- [Data records]:
----

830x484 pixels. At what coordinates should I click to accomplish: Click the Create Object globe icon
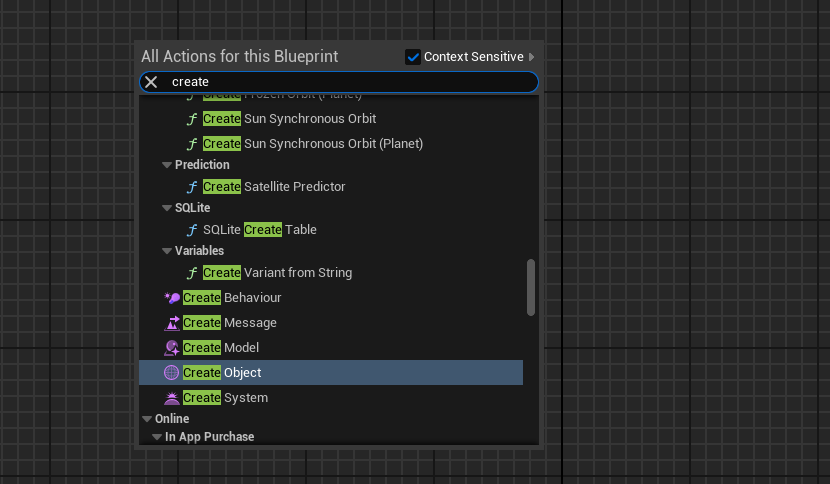point(171,373)
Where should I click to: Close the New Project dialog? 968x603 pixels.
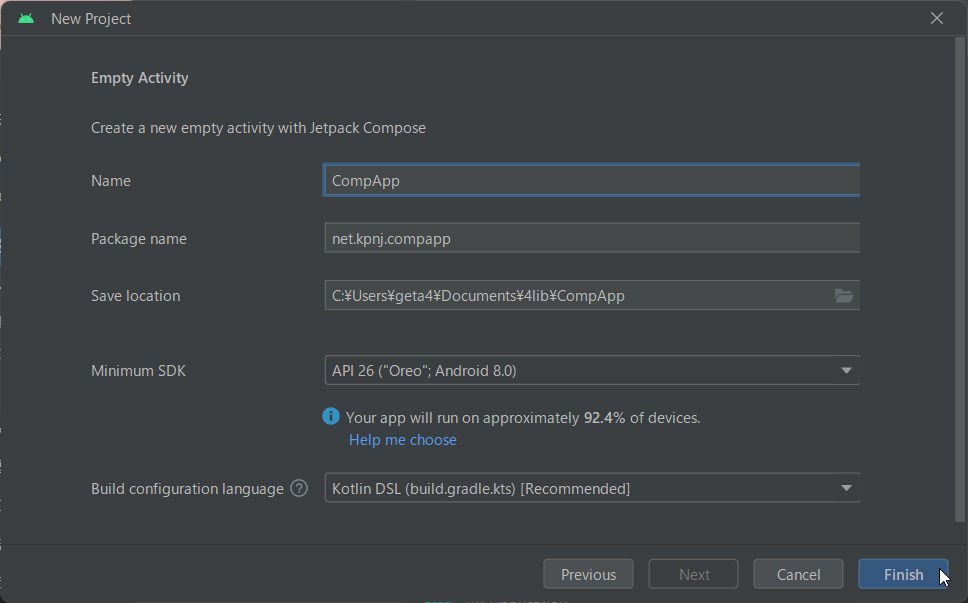click(x=937, y=19)
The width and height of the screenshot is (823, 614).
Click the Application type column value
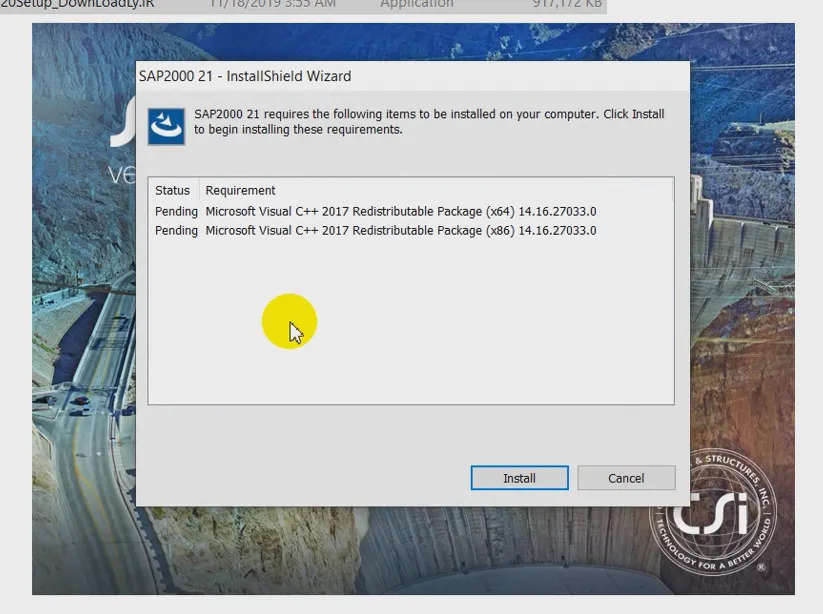pos(416,5)
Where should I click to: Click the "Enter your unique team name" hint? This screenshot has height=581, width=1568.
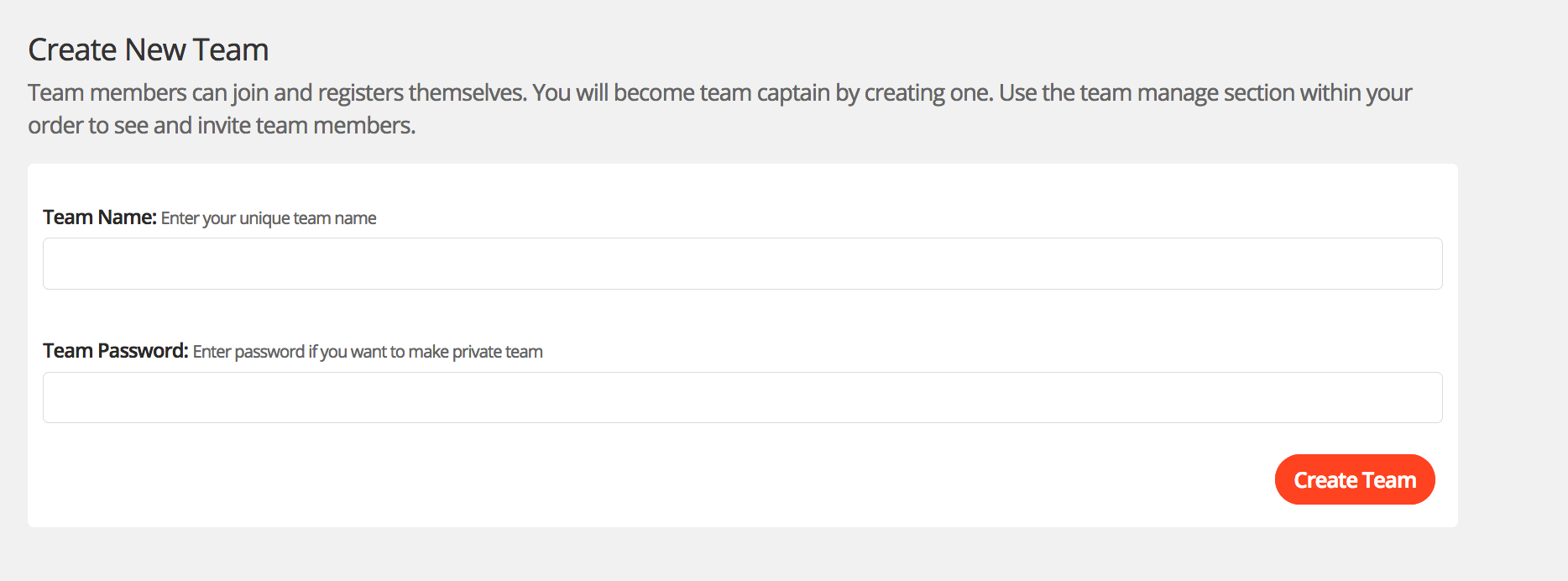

----

- [WHAT TO PRODUCE]:
Repeat the entries faithfully. Any picture gets left out.

- [ANSWER AREA]:
830x484 pixels. At what coordinates should I click to accomplish: Click the Create Object globe icon
point(171,373)
Where should I click to: Close the New Project dialog? 968x603 pixels.
click(x=937, y=19)
The width and height of the screenshot is (823, 614).
Click the Application type column value
pos(416,5)
Where should I click to: Click the "Enter your unique team name" hint? This screenshot has height=581, width=1568.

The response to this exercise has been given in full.